**Source text**
7 Tips for a Summer Camp Experience They’ll Love
By Dan Jackman
Spring has sprung, and that means summer is right around the corner. With the pandemic stopping most summer programs the last two years, this may be the first dip into the summer camp world for many parents and their school-aged kids. To get everyone caught up to speed, here are 7 tips to provide your child with a summer camp experience they’ll love.
Spend time with your child making lists of the activities they would like to take part in during the summer months. Ownership of the camp selection process can ensure your child has a positive experience. Want your child to step out of their comfort zone, compromise on an alternate week with a camp that stretches them to explore a new activity or skill. Once you have your list set, you can research available summer camp options.
If you and your child are new to the camp scene, ask for recommendations. Whether in-person or online, your friend network will not only bring camp recommendations but also an opportunity to coordinate camp schedules with your child’s friends. You can also visit ACA Camps to research accredited camps.
Don’t forget when choosing a summer camp to check out your local YMCA, Boys & Girls Clubs of America, parks and recreation department, community centers, high schools, universities, and religious communities.
Safety is paramount in the minds of parents. Start by checking references and accreditations before choosing a summer camp. The ACA is one of the nation’s largest camp accreditation organizations that works with camps on the key aspects of camp operations, particularly related to the safety and well-being of campers. The ACA offers a database of state laws and regulations applicable to camps.
If a camp is new to you, call to ask more questions. Don’t be shy asking about the camp’s risk management plan, day-to-day schedules and activities, instructor qualifications, staffing ratio, training requirements, safety procedures, and abuse prevention protocols before enrolling your child.
The average weekly cost of day camps can range from $200 to $800 per week. Most camps have their pricing structures available on camp websites, making it easier than ever to shop around to find a camp within your budget. When choosing a summer camp, be sure to factor in any additional costs for t-shirts, required equipment or supplies, or special outings or field trips.
If a camp seems financially out of reach, call the camp director to see if you qualify for financial assistance or if you can utilize discounts for more than one child or multi-week packages. If you are an eligible federal employee and your agency offers a childcare subsidy program, a licensed summer camp may be eligible for reimbursement.
When choosing a summer camp, check your personal calendar for conflicts such as family vacations, visits from out-of-town relatives, and other special activities. You may also want to ask your child if they would like to attend any camps with friends and coordinate schedules.

**Raw data**

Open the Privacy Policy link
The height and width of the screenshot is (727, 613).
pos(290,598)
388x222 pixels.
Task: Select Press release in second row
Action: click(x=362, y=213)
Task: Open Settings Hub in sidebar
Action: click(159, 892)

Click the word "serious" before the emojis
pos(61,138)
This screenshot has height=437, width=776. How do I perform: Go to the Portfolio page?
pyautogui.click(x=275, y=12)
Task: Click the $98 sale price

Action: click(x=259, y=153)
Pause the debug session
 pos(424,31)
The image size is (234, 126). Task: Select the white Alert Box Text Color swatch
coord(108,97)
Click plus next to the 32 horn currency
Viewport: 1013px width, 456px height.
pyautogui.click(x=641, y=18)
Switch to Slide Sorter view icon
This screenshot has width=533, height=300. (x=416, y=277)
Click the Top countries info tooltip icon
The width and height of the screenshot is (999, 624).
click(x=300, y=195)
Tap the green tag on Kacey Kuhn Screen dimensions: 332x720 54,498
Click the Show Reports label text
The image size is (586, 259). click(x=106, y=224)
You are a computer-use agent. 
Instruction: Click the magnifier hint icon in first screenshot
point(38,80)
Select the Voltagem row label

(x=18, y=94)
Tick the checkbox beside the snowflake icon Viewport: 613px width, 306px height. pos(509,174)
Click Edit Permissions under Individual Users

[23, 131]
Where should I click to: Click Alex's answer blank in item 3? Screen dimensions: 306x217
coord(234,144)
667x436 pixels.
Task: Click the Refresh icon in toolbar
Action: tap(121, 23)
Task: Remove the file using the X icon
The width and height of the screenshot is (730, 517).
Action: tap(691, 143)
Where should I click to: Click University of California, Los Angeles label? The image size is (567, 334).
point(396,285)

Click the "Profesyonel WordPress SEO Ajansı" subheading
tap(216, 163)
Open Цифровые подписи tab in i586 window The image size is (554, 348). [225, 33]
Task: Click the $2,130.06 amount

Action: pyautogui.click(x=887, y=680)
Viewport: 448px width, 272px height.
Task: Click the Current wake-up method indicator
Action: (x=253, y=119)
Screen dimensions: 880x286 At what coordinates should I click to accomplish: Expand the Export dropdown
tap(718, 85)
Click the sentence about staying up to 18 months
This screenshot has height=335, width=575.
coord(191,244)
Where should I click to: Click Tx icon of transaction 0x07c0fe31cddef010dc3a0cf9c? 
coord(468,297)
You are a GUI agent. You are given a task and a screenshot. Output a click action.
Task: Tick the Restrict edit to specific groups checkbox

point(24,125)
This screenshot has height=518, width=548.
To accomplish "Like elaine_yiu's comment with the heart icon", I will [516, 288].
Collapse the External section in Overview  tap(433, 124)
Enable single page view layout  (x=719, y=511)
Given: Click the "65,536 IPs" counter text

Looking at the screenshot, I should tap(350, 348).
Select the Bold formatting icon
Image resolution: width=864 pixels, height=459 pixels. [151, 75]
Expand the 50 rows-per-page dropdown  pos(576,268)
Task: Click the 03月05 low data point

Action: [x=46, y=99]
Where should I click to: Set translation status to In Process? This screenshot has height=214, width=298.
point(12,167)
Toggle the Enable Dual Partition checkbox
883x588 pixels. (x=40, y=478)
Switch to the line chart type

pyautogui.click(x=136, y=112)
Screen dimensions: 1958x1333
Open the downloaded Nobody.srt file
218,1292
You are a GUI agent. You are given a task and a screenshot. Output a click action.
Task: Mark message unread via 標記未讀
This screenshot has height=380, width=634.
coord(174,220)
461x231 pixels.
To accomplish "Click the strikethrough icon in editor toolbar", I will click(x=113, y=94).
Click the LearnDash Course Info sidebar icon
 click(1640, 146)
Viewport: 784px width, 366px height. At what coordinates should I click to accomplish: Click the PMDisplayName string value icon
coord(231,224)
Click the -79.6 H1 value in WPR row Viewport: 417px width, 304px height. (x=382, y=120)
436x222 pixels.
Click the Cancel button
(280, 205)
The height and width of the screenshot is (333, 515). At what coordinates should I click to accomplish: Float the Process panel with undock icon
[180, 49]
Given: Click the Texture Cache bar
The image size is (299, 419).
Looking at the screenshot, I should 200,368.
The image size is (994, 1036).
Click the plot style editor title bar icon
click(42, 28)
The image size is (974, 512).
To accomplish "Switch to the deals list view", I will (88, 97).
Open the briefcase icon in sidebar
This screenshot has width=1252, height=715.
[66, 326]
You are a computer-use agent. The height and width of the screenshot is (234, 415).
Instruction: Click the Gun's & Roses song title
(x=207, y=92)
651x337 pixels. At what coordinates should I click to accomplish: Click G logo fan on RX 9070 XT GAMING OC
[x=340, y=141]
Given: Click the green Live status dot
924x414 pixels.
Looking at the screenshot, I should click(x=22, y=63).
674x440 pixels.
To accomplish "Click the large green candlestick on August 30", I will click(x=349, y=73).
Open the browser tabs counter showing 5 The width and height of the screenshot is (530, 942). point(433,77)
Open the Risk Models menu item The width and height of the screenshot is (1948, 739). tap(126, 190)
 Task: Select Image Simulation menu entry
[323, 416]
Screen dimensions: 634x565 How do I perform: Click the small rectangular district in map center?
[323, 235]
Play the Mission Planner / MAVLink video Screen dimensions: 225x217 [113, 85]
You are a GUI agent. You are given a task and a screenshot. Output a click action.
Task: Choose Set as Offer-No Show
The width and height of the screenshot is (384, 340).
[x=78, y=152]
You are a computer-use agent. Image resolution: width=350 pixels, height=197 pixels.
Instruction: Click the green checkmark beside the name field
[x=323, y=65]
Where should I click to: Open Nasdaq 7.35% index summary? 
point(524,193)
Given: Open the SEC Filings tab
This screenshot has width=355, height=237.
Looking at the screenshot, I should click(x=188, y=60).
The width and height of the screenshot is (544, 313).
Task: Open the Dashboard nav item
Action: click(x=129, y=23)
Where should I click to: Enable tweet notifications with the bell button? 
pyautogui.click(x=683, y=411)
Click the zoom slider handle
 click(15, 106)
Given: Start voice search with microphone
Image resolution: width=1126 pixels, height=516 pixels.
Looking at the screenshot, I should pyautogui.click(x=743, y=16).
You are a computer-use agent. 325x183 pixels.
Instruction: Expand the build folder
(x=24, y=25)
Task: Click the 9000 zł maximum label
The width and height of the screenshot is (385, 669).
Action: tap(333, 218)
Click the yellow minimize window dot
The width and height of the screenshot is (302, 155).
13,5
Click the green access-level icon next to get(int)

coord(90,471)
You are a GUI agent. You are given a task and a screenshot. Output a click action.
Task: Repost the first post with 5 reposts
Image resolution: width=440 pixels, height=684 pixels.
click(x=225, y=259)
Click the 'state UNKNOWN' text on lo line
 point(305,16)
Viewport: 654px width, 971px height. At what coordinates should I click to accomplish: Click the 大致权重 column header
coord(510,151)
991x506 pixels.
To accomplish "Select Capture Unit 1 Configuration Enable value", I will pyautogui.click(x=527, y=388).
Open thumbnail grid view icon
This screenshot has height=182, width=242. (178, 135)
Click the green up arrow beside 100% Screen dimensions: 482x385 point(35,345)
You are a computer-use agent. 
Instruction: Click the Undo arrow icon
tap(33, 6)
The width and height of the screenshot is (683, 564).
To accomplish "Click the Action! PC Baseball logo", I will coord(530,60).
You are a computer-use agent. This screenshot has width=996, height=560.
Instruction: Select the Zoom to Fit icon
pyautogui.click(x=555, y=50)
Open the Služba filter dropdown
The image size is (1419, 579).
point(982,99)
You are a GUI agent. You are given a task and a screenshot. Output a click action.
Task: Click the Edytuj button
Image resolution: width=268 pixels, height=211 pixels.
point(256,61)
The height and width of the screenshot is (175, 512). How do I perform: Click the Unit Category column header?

**Problems to work on**
A. According to the summer camp article, what is the range of the average weekly cost of day camps?
B. Please repeat the stretch of the summer camp article from "If you and your" through "and religious communities.".
The lines above come from a different source than the summer camp article.

**Task results**
A. $200 to $800 per week.

B.
If you and your child are new to the camp scene, ask for recommendations. Whether in-person or online, your friend network will not only bring camp recommendations but also an opportunity to coordinate camp schedules with your child’s friends. You can also visit ACA Camps to research accredited camps.
Don’t forget when choosing a summer camp to check out your local YMCA, Boys & Girls Clubs of America, parks and recreation department, community centers, high schools, universities, and religious communities.